RZA fires back against accuser of copyright infringement

The Wu-Tang über-producer is no stranger to lawsuits alleging copyright infringement. Now he’s looking to turn the tables.

The Hollywood Reporter (via Exclaim.ca) reports that RZA has filed a lawsuit against JVC Kenwood Holdings, the parent company of Teichiku Entertainment, a rights management company.

Island Def Jam has withheld more than $50,000 in royalties based on Teichiku’s claims that RZA illegally sampled one of their recordings on Kanye West’s ‘Dark Fantasy’, off 2010’s My Beautiful Dark Twisted Fantasy.

RZA was notified that the song contained an unauthorized sample from Meiko Kaji’s ‘Gincyo Watadori’, a claim that the producer disputes. The label has refused to pay royalties, claiming “that it is entitled to indemnification from plaintiff against defendant’s copyright infringement claim,” which has forced RZA to demonstrate that the original copyright claim is baseless.
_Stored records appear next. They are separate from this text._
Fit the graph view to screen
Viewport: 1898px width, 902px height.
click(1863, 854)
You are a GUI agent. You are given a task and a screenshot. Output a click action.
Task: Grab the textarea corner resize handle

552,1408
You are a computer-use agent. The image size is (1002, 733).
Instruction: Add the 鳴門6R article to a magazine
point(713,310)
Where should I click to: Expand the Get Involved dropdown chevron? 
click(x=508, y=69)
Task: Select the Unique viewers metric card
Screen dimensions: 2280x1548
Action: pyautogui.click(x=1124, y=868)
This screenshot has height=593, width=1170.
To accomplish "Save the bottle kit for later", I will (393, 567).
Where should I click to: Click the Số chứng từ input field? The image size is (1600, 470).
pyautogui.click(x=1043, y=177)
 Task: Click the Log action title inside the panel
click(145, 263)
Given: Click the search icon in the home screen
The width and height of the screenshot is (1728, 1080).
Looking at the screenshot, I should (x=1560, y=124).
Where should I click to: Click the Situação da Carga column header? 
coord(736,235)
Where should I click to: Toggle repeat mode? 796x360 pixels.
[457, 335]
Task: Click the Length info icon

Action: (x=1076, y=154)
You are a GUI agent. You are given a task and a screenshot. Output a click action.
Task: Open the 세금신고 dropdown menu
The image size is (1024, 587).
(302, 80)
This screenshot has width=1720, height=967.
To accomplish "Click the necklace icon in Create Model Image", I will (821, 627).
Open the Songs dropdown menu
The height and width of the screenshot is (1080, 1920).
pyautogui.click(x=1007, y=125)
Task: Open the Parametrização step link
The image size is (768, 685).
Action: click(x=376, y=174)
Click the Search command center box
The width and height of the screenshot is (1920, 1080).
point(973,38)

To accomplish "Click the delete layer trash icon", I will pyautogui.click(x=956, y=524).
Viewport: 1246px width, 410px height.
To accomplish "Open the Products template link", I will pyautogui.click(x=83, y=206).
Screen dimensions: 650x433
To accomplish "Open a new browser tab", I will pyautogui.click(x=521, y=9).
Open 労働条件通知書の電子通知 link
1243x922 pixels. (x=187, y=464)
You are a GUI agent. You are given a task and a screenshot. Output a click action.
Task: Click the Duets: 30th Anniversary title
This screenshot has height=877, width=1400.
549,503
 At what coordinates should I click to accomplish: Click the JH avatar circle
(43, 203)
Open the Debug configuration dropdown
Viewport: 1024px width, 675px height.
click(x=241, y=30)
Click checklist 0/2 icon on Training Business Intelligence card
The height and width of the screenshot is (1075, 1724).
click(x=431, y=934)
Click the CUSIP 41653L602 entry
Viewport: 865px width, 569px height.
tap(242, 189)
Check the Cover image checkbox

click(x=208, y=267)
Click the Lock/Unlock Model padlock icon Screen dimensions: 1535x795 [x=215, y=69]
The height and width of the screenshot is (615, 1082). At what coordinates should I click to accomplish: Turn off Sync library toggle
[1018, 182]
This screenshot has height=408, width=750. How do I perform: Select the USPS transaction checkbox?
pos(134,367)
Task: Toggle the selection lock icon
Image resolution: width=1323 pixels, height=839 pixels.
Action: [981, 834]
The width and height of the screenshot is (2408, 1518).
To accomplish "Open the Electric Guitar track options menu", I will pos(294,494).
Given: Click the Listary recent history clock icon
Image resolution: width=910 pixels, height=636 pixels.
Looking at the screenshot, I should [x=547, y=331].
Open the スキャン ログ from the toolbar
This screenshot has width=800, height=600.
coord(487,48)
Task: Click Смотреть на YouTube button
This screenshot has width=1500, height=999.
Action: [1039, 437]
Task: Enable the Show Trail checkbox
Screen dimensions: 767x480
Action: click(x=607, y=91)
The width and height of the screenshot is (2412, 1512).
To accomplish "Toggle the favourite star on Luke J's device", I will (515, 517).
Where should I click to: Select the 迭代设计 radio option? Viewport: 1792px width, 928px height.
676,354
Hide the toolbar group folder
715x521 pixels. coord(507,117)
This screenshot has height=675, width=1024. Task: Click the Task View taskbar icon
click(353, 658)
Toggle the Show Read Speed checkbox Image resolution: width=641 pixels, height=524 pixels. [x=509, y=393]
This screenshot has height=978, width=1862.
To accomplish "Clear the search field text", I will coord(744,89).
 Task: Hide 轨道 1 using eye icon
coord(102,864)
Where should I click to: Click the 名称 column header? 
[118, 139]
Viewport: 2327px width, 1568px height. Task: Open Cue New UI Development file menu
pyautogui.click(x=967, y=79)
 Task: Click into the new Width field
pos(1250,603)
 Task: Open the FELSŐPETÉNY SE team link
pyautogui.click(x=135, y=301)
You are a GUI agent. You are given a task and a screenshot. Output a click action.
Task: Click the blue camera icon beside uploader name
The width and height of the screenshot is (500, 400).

The original suit claims that RZA sampled a short piano run. RZA’s lawyer, Howard King, offers this counterargument: “RZA did not use Teichiku’s piano run, and it sounds different from the one in ‘Dark Fantasy’. In fact, it would have been technologically impossible to sample the piano run without the rest of the music in ‘Gincyo Watadori,’ and the piano run in ‘Gincyo’ is so simple that the least talented person in the studio could have replayed it had anyone wished to do so.”

King says similar countersuits are in the works. “We see dozens of baseless copyright-infringement claims against our clients every year,” he says. “Rather than engaging in costly and fruitless dialogue trying to convince claimants and their contingency lawyers that our clients do not succumb to extortion and settle ridiculous claims, we have decided to commence declaratory relief actions to squash some of these claims and, perhaps, recover our costs of defending same. The RZA complaint is the second one of these we have filed this month, with more to come.”